Work to complete -> Take the line with "Viewport: 1456px width, 835px" as the first and the last line of the data as the end. Write out both and every line between exactly, except pictures.

Dataset records ->
[Start of Attachment]
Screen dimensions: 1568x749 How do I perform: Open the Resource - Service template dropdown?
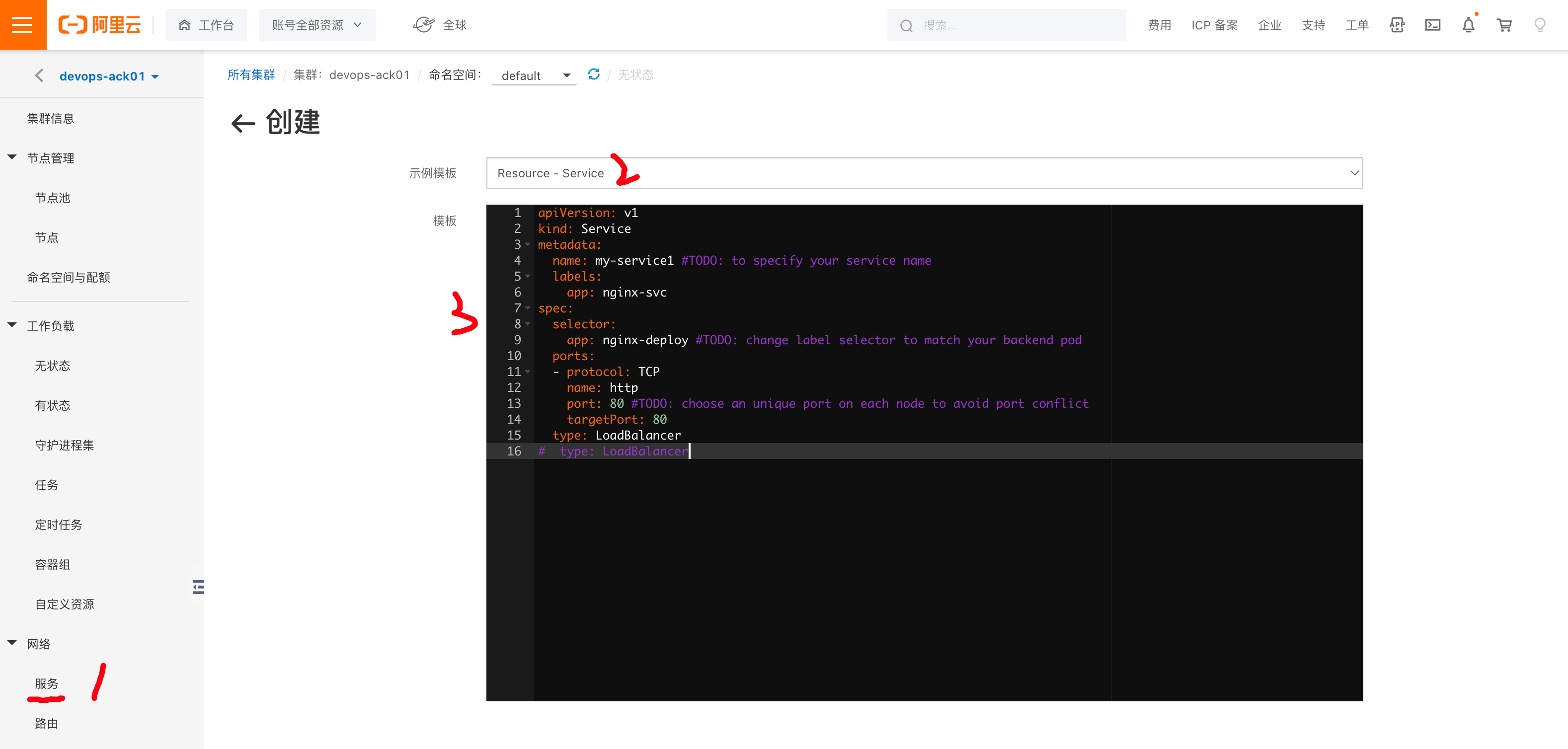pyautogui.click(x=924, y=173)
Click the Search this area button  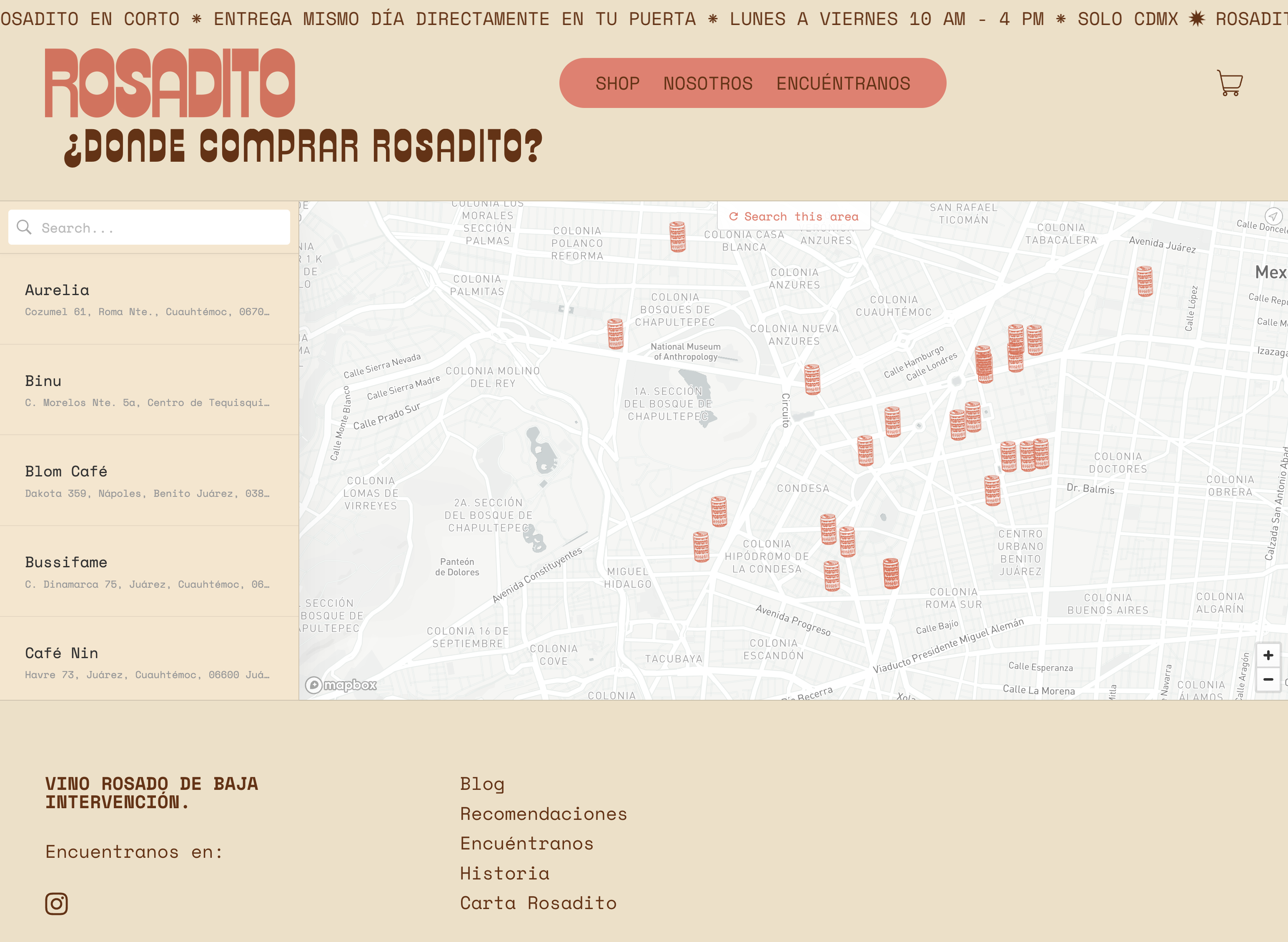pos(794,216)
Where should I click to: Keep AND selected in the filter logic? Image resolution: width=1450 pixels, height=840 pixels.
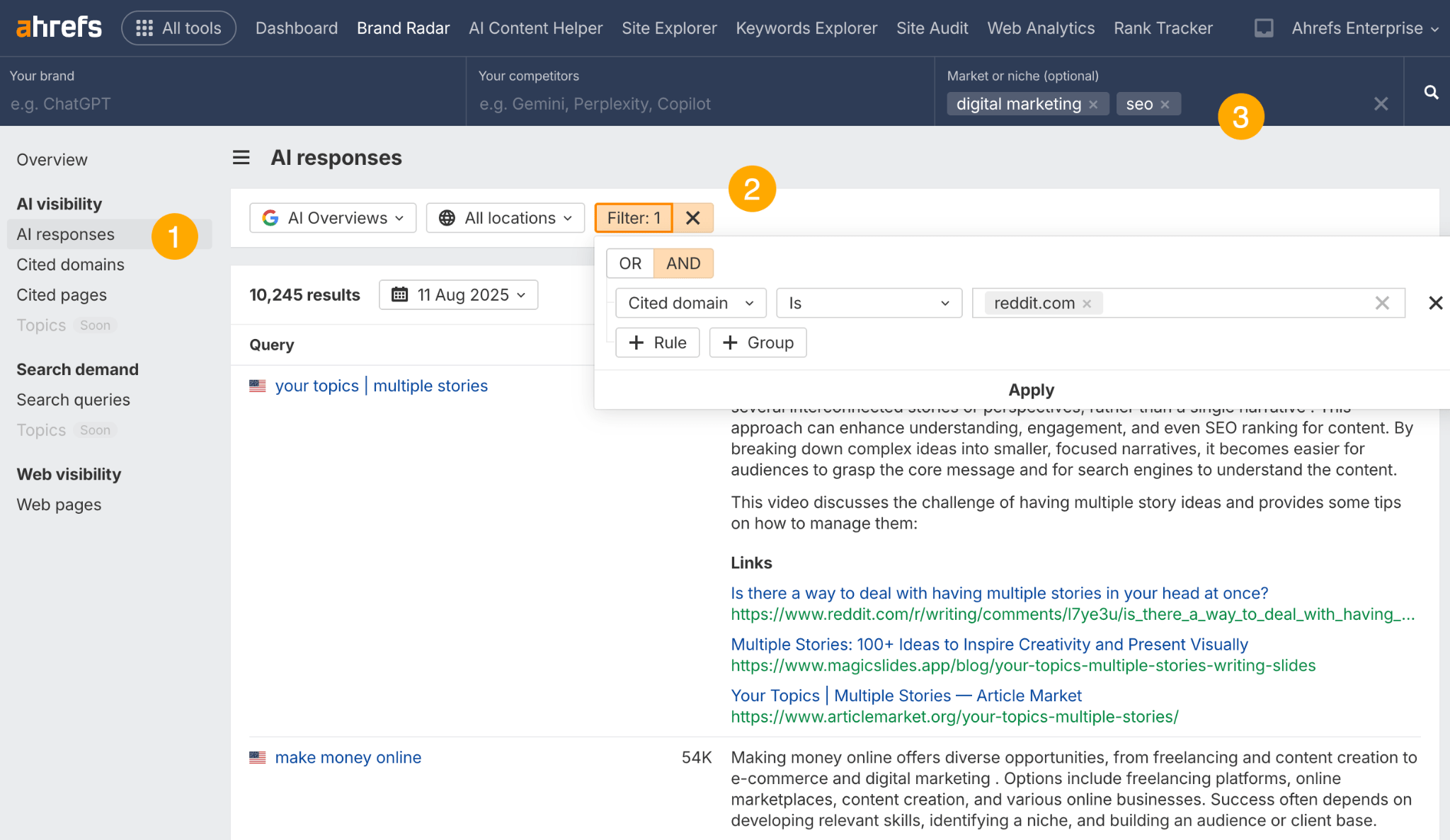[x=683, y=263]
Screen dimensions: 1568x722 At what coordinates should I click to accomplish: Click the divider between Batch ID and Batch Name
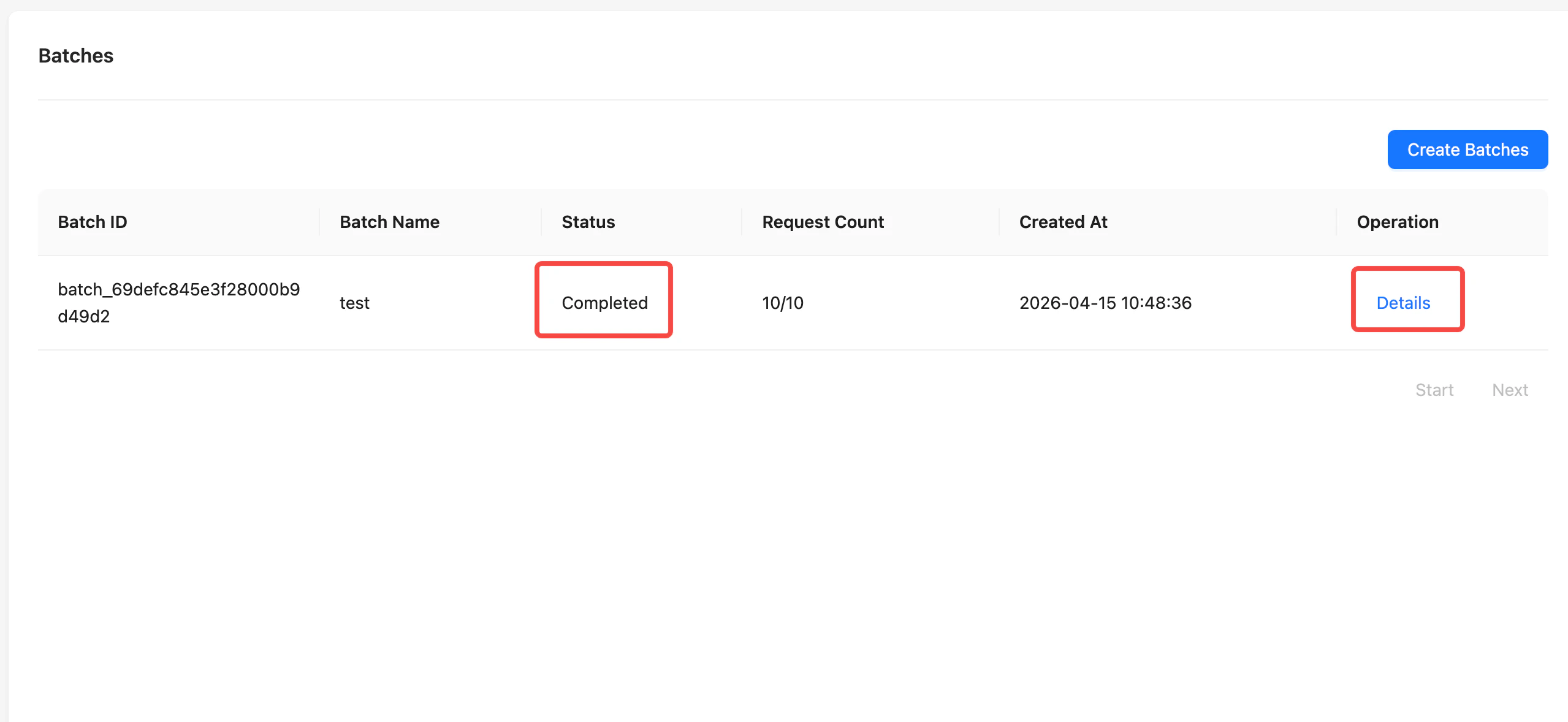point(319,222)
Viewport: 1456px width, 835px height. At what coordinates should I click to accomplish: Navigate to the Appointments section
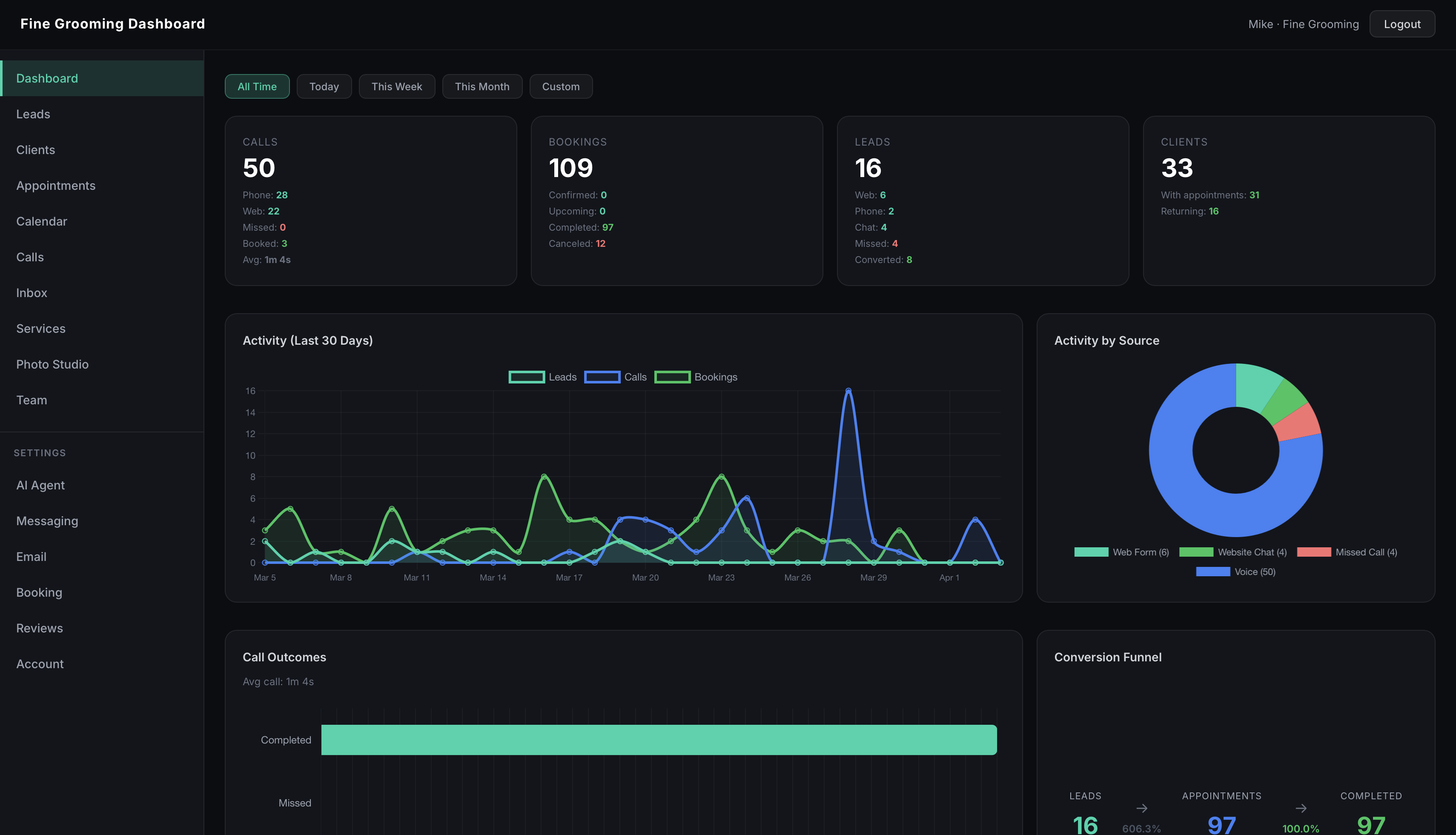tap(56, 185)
[End of Attachment]
Completed task ->
Viewport: 1456px width, 835px height. At what coordinates should I click to accomplish: Navigate to the Appointments section
tap(56, 185)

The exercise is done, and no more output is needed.